*** Provided records ***

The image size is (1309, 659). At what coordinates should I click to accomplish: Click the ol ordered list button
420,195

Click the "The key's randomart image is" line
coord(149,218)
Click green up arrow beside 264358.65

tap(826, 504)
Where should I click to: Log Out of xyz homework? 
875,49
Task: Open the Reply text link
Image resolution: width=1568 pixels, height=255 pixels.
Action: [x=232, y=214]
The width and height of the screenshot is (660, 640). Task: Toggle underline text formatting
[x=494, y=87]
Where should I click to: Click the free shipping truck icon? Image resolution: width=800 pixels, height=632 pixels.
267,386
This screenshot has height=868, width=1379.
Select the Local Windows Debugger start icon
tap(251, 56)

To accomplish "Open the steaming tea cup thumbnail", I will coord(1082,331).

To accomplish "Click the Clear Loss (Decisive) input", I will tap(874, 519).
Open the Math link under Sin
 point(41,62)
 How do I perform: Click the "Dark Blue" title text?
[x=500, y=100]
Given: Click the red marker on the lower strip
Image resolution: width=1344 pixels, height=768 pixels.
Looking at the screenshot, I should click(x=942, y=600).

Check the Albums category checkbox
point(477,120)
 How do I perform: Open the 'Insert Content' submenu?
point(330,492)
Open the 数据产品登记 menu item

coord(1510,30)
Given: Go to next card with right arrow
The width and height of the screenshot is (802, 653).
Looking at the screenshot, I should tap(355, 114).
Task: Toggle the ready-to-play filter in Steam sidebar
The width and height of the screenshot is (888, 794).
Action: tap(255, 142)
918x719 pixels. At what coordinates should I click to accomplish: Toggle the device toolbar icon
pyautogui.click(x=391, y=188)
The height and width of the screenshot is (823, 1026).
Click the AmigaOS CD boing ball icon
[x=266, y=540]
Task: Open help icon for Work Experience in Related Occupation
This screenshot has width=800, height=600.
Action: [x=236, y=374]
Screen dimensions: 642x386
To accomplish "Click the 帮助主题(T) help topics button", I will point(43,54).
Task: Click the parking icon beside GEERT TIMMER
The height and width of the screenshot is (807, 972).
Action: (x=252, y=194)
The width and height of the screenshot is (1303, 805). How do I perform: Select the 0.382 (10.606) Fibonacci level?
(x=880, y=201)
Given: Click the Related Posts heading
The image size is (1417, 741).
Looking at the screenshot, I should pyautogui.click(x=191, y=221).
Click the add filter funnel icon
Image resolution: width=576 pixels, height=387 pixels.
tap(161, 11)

***

- **Exercise details**: Of the entries above, transcribe exactly those lines that fall between the line containing "Image resolution: width=1344" and the line containing "Task: Open help", together with those two lines.

- **Response area**:
Image resolution: width=1344 pixels, height=768 pixels.
Looking at the screenshot, I should click(x=942, y=600).

Check the Albums category checkbox
point(477,120)
 How do I perform: Open the 'Insert Content' submenu?
point(330,492)
Open the 数据产品登记 menu item

coord(1510,30)
Given: Go to next card with right arrow
The width and height of the screenshot is (802, 653).
Looking at the screenshot, I should tap(355, 114).
Task: Toggle the ready-to-play filter in Steam sidebar
The width and height of the screenshot is (888, 794).
Action: tap(255, 142)
918x719 pixels. At what coordinates should I click to accomplish: Toggle the device toolbar icon
pyautogui.click(x=391, y=188)
The height and width of the screenshot is (823, 1026).
Click the AmigaOS CD boing ball icon
[x=266, y=540]
Task: Open help icon for Work Experience in Related Occupation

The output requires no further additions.